[Data listing]

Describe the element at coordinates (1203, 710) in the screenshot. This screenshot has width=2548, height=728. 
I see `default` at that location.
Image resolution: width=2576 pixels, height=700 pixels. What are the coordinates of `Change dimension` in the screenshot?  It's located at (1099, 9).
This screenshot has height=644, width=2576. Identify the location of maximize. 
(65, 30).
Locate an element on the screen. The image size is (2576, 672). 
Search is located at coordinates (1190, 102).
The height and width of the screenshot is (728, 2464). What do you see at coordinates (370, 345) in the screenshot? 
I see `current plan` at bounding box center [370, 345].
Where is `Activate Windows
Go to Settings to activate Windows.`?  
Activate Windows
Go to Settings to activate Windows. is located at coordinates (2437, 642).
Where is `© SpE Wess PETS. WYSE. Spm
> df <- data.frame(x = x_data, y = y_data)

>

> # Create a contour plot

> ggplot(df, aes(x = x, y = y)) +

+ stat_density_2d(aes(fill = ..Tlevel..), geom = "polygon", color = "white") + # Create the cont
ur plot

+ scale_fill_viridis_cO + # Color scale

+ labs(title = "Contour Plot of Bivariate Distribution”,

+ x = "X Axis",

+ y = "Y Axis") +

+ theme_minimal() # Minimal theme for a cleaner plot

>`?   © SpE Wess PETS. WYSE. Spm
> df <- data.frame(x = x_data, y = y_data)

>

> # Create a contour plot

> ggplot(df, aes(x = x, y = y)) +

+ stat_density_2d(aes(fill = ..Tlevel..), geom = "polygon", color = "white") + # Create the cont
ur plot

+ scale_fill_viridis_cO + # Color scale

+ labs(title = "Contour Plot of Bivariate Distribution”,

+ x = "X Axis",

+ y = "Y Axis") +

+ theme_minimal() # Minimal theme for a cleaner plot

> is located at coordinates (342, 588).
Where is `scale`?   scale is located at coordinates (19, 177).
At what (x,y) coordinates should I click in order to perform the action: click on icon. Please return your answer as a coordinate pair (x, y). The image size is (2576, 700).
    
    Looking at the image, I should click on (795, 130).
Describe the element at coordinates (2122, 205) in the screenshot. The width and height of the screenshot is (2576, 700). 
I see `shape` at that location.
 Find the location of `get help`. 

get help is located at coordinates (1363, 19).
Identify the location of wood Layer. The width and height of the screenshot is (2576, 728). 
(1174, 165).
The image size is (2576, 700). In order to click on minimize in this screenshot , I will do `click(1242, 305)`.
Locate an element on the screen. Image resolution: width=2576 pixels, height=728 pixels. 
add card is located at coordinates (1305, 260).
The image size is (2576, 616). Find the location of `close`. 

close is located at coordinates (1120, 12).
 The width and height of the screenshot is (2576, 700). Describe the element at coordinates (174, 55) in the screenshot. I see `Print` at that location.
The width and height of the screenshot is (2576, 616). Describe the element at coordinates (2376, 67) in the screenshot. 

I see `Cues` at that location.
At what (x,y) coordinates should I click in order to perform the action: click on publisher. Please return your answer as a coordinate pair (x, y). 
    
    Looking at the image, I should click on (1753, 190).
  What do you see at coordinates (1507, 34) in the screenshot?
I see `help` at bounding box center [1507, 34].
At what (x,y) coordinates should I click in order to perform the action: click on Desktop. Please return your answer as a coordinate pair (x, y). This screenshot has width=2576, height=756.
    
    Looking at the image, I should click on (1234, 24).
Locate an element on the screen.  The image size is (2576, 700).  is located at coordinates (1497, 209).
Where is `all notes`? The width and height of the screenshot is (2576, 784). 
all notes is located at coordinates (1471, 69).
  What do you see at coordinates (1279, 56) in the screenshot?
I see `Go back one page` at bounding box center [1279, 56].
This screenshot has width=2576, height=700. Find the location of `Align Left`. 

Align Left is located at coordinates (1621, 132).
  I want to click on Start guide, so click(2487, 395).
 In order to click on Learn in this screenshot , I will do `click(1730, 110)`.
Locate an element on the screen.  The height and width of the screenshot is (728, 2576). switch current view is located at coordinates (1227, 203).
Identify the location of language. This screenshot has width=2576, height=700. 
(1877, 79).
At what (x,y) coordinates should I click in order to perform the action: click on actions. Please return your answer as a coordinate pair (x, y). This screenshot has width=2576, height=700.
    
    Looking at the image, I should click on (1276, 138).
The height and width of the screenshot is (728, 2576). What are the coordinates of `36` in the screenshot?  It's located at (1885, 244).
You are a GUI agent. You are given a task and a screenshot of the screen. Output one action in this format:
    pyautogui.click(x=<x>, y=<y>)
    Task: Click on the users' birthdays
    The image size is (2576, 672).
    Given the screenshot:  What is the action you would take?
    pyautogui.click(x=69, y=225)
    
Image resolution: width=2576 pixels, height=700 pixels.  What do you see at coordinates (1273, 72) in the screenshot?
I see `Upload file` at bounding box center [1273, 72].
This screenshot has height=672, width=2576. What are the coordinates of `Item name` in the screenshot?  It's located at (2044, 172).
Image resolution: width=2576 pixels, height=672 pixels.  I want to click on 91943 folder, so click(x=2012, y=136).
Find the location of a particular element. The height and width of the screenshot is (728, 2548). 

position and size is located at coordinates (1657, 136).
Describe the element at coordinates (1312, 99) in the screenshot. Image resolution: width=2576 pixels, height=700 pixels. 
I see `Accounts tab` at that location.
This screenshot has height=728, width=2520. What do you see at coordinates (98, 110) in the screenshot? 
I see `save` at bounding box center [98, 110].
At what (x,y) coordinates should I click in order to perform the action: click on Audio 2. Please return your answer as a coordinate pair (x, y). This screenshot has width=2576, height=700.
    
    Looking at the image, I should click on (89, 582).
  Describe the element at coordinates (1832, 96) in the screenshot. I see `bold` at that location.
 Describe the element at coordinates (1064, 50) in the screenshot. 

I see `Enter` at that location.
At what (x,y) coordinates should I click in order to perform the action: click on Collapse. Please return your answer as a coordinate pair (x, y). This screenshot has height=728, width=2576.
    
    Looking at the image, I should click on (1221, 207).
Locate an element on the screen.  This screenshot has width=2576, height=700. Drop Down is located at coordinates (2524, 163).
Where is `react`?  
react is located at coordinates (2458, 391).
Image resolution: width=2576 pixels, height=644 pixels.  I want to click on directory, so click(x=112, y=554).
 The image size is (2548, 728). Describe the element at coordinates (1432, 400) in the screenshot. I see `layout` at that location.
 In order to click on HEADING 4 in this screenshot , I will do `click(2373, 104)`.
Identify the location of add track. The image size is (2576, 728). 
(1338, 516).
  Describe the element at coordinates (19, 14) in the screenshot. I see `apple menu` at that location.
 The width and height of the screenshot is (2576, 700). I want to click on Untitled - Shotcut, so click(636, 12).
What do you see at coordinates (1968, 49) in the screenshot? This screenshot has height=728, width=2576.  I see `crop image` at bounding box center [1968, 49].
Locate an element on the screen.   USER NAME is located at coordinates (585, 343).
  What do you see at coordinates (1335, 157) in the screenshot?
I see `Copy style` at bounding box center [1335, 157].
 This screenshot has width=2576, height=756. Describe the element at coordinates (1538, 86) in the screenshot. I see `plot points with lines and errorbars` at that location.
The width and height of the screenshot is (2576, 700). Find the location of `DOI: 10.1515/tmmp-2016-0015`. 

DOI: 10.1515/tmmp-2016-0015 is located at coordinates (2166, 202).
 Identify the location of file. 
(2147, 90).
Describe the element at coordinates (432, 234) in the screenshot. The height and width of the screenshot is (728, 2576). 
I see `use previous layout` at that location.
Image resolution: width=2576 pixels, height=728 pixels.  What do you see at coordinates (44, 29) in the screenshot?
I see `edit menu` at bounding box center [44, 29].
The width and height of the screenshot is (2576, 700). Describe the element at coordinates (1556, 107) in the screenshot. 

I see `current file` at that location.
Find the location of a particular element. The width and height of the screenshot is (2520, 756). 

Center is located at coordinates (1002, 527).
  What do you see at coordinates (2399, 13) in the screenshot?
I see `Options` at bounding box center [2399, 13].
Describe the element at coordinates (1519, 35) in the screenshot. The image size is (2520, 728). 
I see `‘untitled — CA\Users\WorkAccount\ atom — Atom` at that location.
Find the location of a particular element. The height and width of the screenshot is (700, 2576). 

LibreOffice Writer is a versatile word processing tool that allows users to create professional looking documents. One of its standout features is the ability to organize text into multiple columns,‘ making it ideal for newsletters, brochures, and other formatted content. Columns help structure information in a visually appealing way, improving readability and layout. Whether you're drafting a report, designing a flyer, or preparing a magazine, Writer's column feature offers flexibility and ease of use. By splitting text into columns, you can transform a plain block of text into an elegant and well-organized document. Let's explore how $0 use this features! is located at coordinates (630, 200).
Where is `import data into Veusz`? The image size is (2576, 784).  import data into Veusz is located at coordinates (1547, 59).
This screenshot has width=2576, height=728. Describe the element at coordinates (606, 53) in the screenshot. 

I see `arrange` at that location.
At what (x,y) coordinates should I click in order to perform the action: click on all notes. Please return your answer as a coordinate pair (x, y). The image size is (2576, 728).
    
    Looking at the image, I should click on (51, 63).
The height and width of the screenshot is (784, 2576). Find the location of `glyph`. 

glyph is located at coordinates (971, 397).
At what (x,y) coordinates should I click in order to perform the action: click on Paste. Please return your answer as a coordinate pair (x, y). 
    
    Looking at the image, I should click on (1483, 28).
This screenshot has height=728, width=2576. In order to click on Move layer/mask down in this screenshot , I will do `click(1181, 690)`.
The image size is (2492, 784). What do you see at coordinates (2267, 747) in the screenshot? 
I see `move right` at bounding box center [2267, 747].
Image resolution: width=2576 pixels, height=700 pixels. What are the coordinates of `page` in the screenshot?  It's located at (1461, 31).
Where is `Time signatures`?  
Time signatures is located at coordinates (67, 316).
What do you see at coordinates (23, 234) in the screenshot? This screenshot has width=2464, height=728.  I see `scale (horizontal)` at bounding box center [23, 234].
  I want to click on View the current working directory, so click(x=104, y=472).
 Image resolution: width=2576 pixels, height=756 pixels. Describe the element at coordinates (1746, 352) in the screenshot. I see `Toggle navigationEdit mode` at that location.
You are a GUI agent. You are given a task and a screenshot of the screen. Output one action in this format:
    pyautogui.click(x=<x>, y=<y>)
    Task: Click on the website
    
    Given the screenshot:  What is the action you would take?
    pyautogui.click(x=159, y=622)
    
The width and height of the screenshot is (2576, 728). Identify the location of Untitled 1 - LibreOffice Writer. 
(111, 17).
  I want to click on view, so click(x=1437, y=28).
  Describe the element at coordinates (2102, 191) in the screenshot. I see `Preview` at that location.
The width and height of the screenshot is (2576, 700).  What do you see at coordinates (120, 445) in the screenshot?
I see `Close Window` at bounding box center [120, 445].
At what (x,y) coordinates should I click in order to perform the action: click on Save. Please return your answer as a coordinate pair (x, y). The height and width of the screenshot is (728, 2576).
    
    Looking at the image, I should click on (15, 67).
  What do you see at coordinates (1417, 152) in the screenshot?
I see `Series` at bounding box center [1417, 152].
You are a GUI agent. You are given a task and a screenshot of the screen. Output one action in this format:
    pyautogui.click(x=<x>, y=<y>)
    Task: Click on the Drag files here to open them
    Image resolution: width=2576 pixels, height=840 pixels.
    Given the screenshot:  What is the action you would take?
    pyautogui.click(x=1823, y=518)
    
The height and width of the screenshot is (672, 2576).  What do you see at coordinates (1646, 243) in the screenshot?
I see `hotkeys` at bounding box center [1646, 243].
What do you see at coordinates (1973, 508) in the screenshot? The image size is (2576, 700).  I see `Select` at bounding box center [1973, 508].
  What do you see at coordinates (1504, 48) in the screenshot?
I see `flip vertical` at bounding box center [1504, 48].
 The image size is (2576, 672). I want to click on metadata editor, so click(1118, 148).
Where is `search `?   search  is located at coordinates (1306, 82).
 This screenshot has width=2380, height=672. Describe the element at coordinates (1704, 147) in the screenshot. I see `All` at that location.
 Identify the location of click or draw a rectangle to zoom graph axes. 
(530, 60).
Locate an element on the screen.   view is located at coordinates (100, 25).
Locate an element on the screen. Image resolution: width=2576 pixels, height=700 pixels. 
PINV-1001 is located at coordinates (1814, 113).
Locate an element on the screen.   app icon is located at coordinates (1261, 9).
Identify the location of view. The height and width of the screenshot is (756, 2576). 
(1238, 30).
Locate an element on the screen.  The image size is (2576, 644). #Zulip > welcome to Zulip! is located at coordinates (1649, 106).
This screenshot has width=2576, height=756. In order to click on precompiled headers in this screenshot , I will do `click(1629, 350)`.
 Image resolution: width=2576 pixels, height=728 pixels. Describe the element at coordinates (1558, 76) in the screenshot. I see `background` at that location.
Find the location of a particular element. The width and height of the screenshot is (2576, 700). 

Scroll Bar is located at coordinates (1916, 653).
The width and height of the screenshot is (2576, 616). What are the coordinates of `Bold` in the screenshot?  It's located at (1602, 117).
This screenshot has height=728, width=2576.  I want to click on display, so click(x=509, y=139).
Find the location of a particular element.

■ **Objective**:
Rewrite the records from the start through the line that contains "Go to Settings to activate Windows. is", renaming "width" to "breadth" and leaving everything else the same.

■ **Complete answer**:
Describe the element at coordinates (1203, 710) in the screenshot. This screenshot has breadth=2548, height=728. 
I see `default` at that location.
Image resolution: breadth=2576 pixels, height=700 pixels. What are the coordinates of `Change dimension` in the screenshot?  It's located at (1099, 9).
This screenshot has height=644, breadth=2576. Identify the location of maximize. 
(65, 30).
Locate an element on the screen. The image size is (2576, 672). 
Search is located at coordinates (1190, 102).
The height and breadth of the screenshot is (728, 2464). What do you see at coordinates (370, 345) in the screenshot? 
I see `current plan` at bounding box center [370, 345].
Where is `Activate Windows
Go to Settings to activate Windows.`?  
Activate Windows
Go to Settings to activate Windows. is located at coordinates (2437, 642).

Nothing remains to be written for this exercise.